Current CO2 production of Dry Ice from primary producers of LCO2 and Dry Ice manufacturers is 1.2 million tons per year (tpy), requiring 2.0 million tpy of LCO2 because of the loses in conversion from LCO2 to ice.
As shown in Figure 3, the primary U.S. producers of Dry Ice are Airgas (Air Liquide) and Continental Carbonic (Matheson), with Reliant and numerous distributors of varying size also producing Dry Ice from their own LCO2 production or from purchased LCO2. The LCO2/DI supply sides of the industrial, medical and specialty gases distributors supply bulk and cylinder CO2 and DI to a wide variety of Dry Ice users.

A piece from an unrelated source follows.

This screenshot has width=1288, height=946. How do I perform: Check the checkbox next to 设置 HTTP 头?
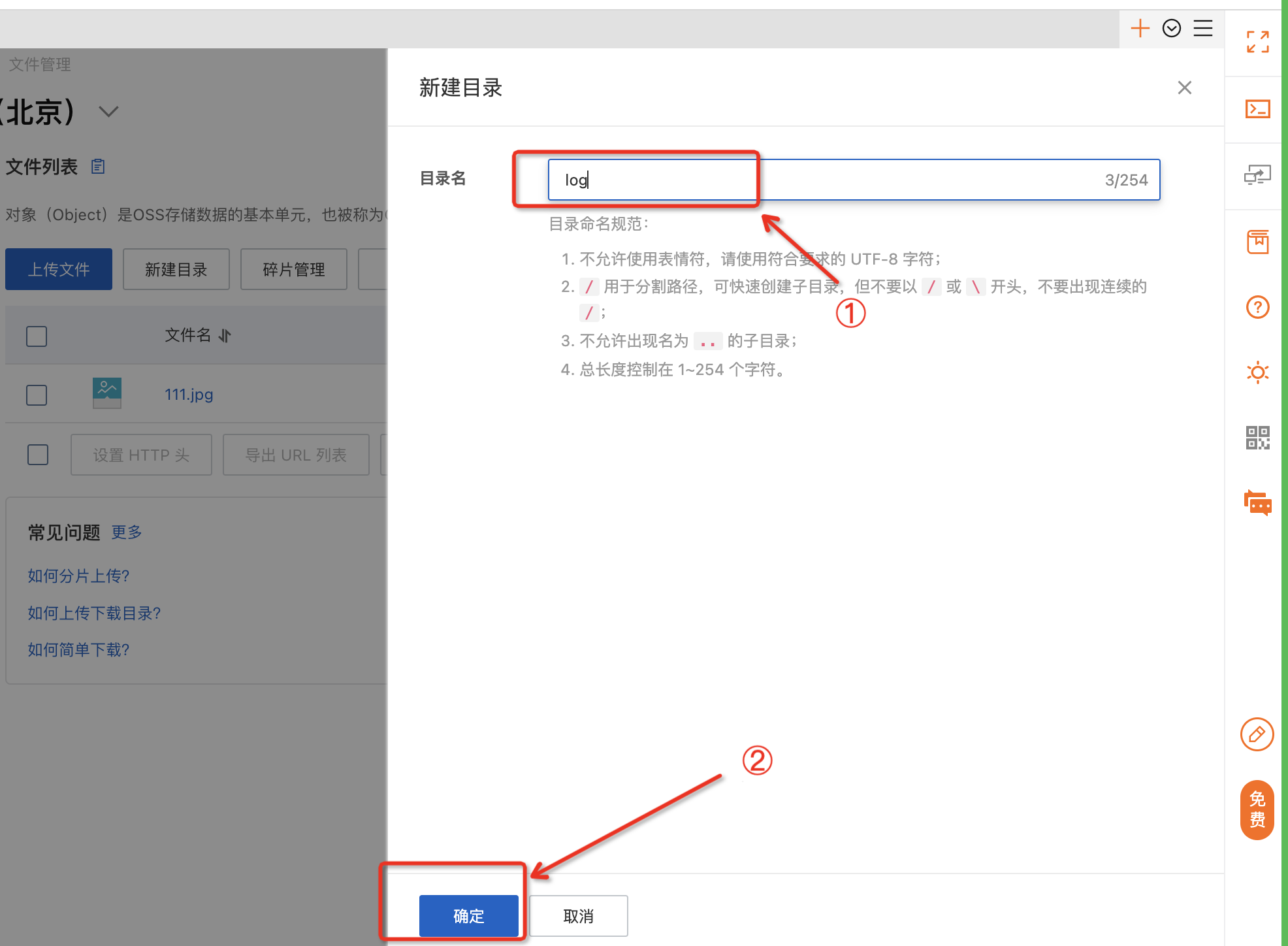pos(38,455)
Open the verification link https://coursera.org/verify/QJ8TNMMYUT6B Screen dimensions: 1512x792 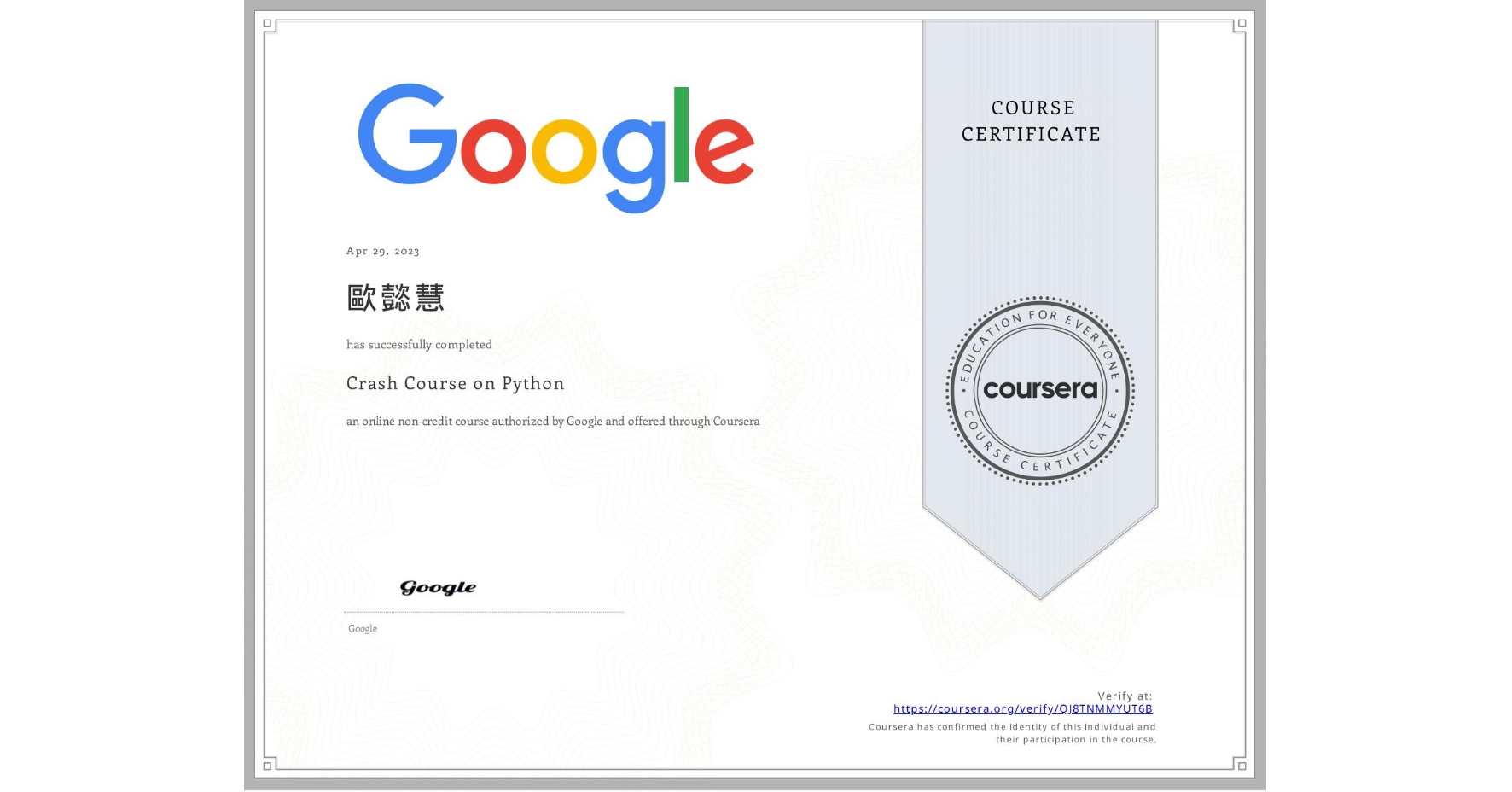point(1022,708)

In addition to the primary producers of the industrial gas industry where Dry Ice is produced and delivered from LCO2, there are many sources of Dry Ice from non-Industrial Gas (IG) companies including:
- Specialized Medical and Specialty products distributors supplying the Healthcare and Institutional Medical, Food Processing and Delivery, R&D, Laboratory, etc. businesses,
- Refrigeration requirements of many recreational activities, and
- Transportation distribution companies such as UPS and FedEx that will be significantly involved in the distribution of Covid-19 vaccines.
We expect to have a more detailed view of Dry Ice availability from the industrial gas DTB players and the dry ice providers in more specialized businesses like medical materials & equipment suppliers, those in specialty R&D supply, entertainment systems, etc. in early 2021.